Basarab NICOLESCU, physicien théoricien au CNRS, résume la situation ainsi: "Le développement de la physique quantique ainsi que la coexistence entre le monde quantique et le monde macrophysique ont conduit, sur le plan de la théorie et de l’expérience scientifique, au surgissement de couples de contradictoires mutuellement exclusifs (A et non-A) : onde et corpuscule, continuité et discontinuité, séparabilité et non-séparabilité, causalité locale et causalité globale, symétrie et brisure de symétrie, réversibilité et irréversibilité du temps, etc."
Le scandale intellectuel provoqué par la mécanique quantique consiste dans le fait que les couples de contradictoires qu’elle a mis en évidence sont effectivement mutuellement contradictoires quand ils sont analysés à travers la grille de lecture de la logique classique »
La question du sens de la réalité est très exactement le serpent qui se mord la queue :
attribuer un sens à la réalité revient à construire une réalité fictive,
imaginaire, qui donne signification et valeur à ce qui nous entoure, à ce que
nous vivons.
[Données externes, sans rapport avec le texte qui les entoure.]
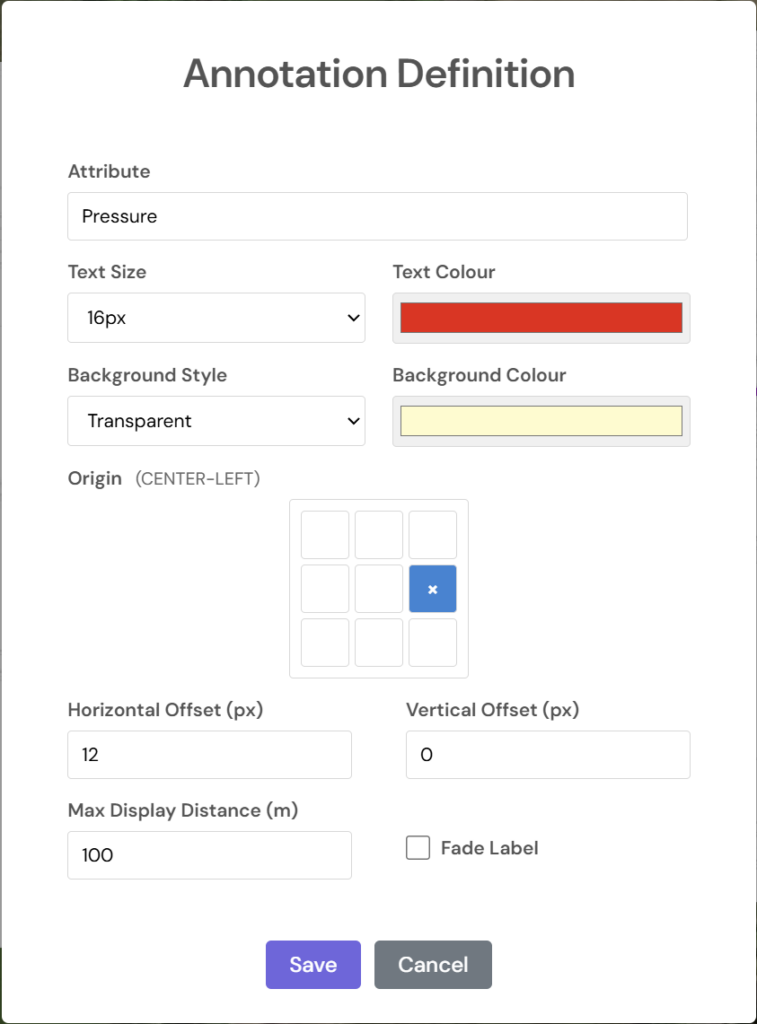Open the Text Size dropdown
This screenshot has width=757, height=1024.
click(x=216, y=318)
On peut dire que le sens donné est la réponse à la question du
sens qui elle-même ne se poserait pas si nous n'étions pas aptes à structurer
notre environnement (principe de réflexivité et de circularité).
Cette circularité de la question du sens ouvre un gouffre béant dans la mesure où elle condamne l'homme à l'irrationnel, à l'impossibilité d'atteindre les vérités dernières.
À la suite de Pascal, Thierry Magnin présente les chemins qui conduisent le scientifique et le théologien à « […] sortir de cette « toute-puissance » de la raison seule (sans pour autant négliger ou rejeter la raison, bien au contraire). » La thèse que soutient notre auteur est que le scientifique aujourd’hui ne peut plus prétendre saisir le réel. Il n’en perçoit que des lueurs. Bohr, écrit-il, a montré « […] qu’il était impossible d’éliminer les perturbations dues à la mesure, à l’observation des particules élémentaires. » . « Le réel en soi semble inaccessible non seulement parce que nous en faisons une représentation avec un langage et des concepts humains, mais aussi parce que l’objet de l’observation et de la mesure est une interaction. » . Le scientifique ne peut plus prétendre construire une vérité-correspondance, c’est-à-dire un en semble d’énoncés en adéquation parfaite avec le réel qu’ils représentent. Cet idéal s’effondre au profit d’une « […] vérité-cohérence, qui intègre l’incomplétude de toute science non comme une défaite de la raison, mais comme une condition du progrès des connaissances ! » (p. 73). Le progrès dont il est question est, en particulier, celui que Popper a décrit et analysé et qui conduit chaque énoncé scientifique à n’être qu’un essai pris dans une quête perpétuellement critique de vérité.
Comme le scientifique, le théologien chrétien fait l’expérience de l’incomplétude en reconnaissant au cœur de sa foi quelque chose qui échappe à la raison, qu’il s’agisse de La Trinité ou du Christ vrai homme et vrai Dieu.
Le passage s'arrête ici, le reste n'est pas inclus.